Italian state broadcaster Rai would not accept EI Towers’ €1.2bn (US$1.4bn) offer for its tower unit Rai Way “by any measure”, although it remains open to M&A opportunities, the company said in a statement.
Rai, which holds a 65.05% stake in…
Italian state broadcaster Rai would not accept EI Towers’ €1.2bn (US$1.4bn) offer for its tower unit Rai Way “by any measure”, although it remains open to M&A opportunities, the company said in a statement.
Rai, which holds a 65.05% stake in the listed towerco, pointed out that it considers its stake in Rai Way as strategic, and does not intend to delist the company, as EI Towers had proposed as part of its offer.
“Rai’s management board has therefore reiterated the importance of Rai Way’s industrial project, based on the consolidation of its market position, also via external growth opportunities and M&A transactions, in compliance with the applicable legal and regulatory framework and the restrictions originating from the fulfillment of public interests”, the broadcaster said.
Last week, EI Towers, which is 40% owned by former prime minister Silvio Berlusconi’s Elettronica Industriale, itself a subsidiary of the Mediaset group, had agreed to reduce the minimum stake threshold for its bid from 66.67% to 40% in order to secure regulatory approval for the deal.
However, market regulator Consob suspended its bid review, saying that it could not proceed unless EI Towers filed a new offer document. The watchdog also pointed out that by reducing its stake in the proposed target to 40%, the bidder would fail to secure enough control to implement the business objective − creating a single national tower operator, given that Rai Way’s majority shareholder Rai might object to such project.

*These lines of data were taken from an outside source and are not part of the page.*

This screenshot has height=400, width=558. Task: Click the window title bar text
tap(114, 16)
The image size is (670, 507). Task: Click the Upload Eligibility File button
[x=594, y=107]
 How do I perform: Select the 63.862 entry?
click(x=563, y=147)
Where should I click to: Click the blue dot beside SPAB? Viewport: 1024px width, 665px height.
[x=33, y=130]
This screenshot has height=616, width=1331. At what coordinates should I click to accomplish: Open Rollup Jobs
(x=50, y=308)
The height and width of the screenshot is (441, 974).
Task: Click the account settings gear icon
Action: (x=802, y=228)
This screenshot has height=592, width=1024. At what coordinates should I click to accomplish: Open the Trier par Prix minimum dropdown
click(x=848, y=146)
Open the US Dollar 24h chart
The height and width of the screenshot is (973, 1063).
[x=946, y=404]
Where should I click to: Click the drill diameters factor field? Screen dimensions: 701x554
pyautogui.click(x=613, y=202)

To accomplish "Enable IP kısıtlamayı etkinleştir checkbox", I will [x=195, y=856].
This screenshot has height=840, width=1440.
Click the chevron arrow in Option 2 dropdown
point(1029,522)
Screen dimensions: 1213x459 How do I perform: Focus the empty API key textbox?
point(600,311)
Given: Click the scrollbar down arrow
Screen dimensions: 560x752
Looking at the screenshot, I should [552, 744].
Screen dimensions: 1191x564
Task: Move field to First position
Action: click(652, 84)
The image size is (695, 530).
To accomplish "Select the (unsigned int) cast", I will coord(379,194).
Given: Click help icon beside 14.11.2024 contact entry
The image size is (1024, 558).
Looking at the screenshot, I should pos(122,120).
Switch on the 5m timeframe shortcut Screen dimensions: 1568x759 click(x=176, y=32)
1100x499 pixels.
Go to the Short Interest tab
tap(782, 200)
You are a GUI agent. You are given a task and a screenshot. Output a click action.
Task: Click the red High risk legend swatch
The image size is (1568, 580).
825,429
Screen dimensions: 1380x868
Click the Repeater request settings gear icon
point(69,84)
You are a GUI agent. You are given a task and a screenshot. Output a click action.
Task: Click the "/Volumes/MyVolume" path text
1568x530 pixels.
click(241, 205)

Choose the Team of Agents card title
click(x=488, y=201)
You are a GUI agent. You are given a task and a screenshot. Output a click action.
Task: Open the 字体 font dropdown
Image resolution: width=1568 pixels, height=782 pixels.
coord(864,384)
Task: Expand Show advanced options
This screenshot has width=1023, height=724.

The government also repeatedly opposed the project arguing that, due to the strategic importance of network infrastructure, the state must retain a minimum 51% stake in Rai Way.
A number of Italian analysts and observers, who do not wish to be named, told TelecomFinance that the opposition of the deal from Rai, the regulators and the current government is exclusively politically motivated.
One commentator went as far as saying that Rai’s latest statement needs to be interpreted as a political vendetta against Berlusconi, who in 2001 opposed Crown Castle’s US$380m bid for 49% of Rai Way, since it would have reportedly harmed Mediaset.
A bid for Inwit on the horizon?
Market observers agree that a merger between EI Towers and Rai Way would make perfect sense strategically but, since Rai seems unwilling to negotiate a deal, it is unlikely to happen in the short term.
According to them, Rai’s statement shows that the company would rather play an active role in the consolidation process of the Italian infrastructure sector and might launch a counter offer for EI Towers, acquire smaller operators or bid for Telecom Italia (TI)’s tower spinoff Inwit, which is due to be listed by June, with TI retaining a 60% stake.
EI Towers itself is likely to bid for Inwit, should not be able to reach an agreement with Rai Way.
The Lissone-based towerco, which in its latest strategic plan expressed a firm interest in growing via M&A, could also scout for overseas targets, although such option would be less attractive, due to lack of significant synergies and the fact that it holds broader broadcast interests in Italy via Mediaset.